日本政府、フィリピンの台風被害に対し、UNICEFを通じた子どもたちへの緊急支援を実施

2013年11月21日 東京発

UNICEF
2013年11月21日
UNICEF

2013年11月21日 東京発

 

日本政府は、観測史上最大級とされる台風30号「ハイエン」(現地名「ヨランダ」)で甚大な被害を受けたフィリピンの子どもと女性を支援するため、400万米ドル(約4億円)の緊急支援をUNICEFを通じて実施すると発表しました。現時点で、被災した子どもは500万人以上、そのうち170万人が避難を余儀なくされたと推定される中、UNICEFはこの支援により、水と衛生、保健、栄養、教育、子どもの保護の分野で6ヶ月間の緊急支援活動を実施します。

UNICEFの現地報告によると、水や衛生のサービスは壊滅的な打撃を受け、安全な水の確保、供給が急務となっています。現時点で少なくとも47万棟以上の家屋が全壊し、トイレなどの衛生施設の破損も深刻で、殆どの水源が汚染されているため、感染症の蔓延が懸念されています。

これに対しUNICEFは、米国国際開発庁(USAID)やフィリピン軍と協力し、タクロバン市の水処理施設の完全復旧に貢献。市の人口の80%にあたる約27万人へ安全な水の供給を開始し、タクロバン市の3万ヶ所で給水が可能になりました。さらにUNICEFは、パートナー団体とともに、水質調査の実施、水道施設の修復、衛生キットの配布、給水所、移動式浄水施設、男女別トイレの設置といった活動を行っています。

避難を余儀なくされている子どもたちの栄養不良が懸念される中、UNICEFは急性栄養障害の子どもたちへの栄養治療食の供給や、ビタミンAなど子どもの命を守るために必須な微量栄養素の配布、家庭内で治療できる子どもたちの地域栄養障害治療センターの設置、緊急時の急性栄養不良に対応するための保健員の能力強化といった支援を実施します。また、予防接種キャンペーンを行うとともに、子どもの肺炎や下痢症などの病気を治療するため、緊急保健サービスを提供します。

> _データ抜粋_:

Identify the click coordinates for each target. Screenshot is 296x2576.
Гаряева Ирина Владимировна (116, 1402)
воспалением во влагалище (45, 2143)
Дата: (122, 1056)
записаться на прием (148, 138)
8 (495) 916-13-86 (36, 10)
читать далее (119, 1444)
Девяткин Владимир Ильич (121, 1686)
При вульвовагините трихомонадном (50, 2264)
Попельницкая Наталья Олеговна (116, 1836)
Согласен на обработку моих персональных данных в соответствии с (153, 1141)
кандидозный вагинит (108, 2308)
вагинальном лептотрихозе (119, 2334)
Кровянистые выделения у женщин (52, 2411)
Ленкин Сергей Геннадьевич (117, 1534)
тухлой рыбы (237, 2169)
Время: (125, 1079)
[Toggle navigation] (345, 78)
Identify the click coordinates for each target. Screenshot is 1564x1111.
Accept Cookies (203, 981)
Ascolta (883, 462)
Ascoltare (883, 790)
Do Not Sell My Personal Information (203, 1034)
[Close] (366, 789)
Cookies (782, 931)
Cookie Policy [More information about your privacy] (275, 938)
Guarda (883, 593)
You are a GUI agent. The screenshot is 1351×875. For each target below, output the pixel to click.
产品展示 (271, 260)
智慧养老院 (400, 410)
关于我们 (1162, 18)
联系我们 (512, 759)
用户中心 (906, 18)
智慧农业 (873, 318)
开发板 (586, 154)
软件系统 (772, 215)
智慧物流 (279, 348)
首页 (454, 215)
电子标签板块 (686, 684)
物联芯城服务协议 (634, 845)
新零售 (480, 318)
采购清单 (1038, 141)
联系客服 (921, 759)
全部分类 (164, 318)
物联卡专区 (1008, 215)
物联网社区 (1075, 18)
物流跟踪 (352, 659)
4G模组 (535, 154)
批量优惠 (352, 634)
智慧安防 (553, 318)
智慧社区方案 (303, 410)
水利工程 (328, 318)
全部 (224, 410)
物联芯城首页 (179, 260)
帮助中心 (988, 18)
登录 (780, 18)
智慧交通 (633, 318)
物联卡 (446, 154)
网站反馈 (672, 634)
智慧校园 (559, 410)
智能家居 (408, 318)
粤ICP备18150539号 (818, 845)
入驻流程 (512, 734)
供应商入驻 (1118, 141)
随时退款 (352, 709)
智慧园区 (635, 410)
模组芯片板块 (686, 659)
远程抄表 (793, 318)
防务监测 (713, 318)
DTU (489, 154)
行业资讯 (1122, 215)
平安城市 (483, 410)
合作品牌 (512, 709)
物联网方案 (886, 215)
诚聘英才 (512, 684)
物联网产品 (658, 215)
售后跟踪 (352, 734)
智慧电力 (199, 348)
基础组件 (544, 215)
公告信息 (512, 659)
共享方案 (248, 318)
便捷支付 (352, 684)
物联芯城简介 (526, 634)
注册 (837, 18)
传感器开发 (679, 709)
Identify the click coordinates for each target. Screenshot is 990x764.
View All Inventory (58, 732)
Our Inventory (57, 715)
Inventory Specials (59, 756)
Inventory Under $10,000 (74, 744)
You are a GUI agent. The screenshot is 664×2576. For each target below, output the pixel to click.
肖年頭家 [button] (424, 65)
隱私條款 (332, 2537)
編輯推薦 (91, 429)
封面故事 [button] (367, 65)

> _課題_: 台風被害支援の提示文の「UNICEFの現地報告による」から「急保健サービスを提供します。」までを、両端の語句も含めて、「栄養治療食」を「治療用食品」に置き換えて書き直せ。

> _解答_:
UNICEFの現地報告によると、水や衛生のサービスは壊滅的な打撃を受け、安全な水の確保、供給が急務となっています。現時点で少なくとも47万棟以上の家屋が全壊し、トイレなどの衛生施設の破損も深刻で、殆どの水源が汚染されているため、感染症の蔓延が懸念されています。

これに対しUNICEFは、米国国際開発庁(USAID)やフィリピン軍と協力し、タクロバン市の水処理施設の完全復旧に貢献。市の人口の80%にあたる約27万人へ安全な水の供給を開始し、タクロバン市の3万ヶ所で給水が可能になりました。さらにUNICEFは、パートナー団体とともに、水質調査の実施、水道施設の修復、衛生キットの配布、給水所、移動式浄水施設、男女別トイレの設置といった活動を行っています。

避難を余儀なくされている子どもたちの栄養不良が懸念される中、UNICEFは急性栄養障害の子どもたちへの治療用食品の供給や、ビタミンAなど子どもの命を守るために必須な微量栄養素の配布、家庭内で治療できる子どもたちの地域栄養障害治療センターの設置、緊急時の急性栄養不良に対応するための保健員の能力強化といった支援を実施します。また、予防接種キャンペーンを行うとともに、子どもの肺炎や下痢症などの病気を治療するため、緊急保健サービスを提供します。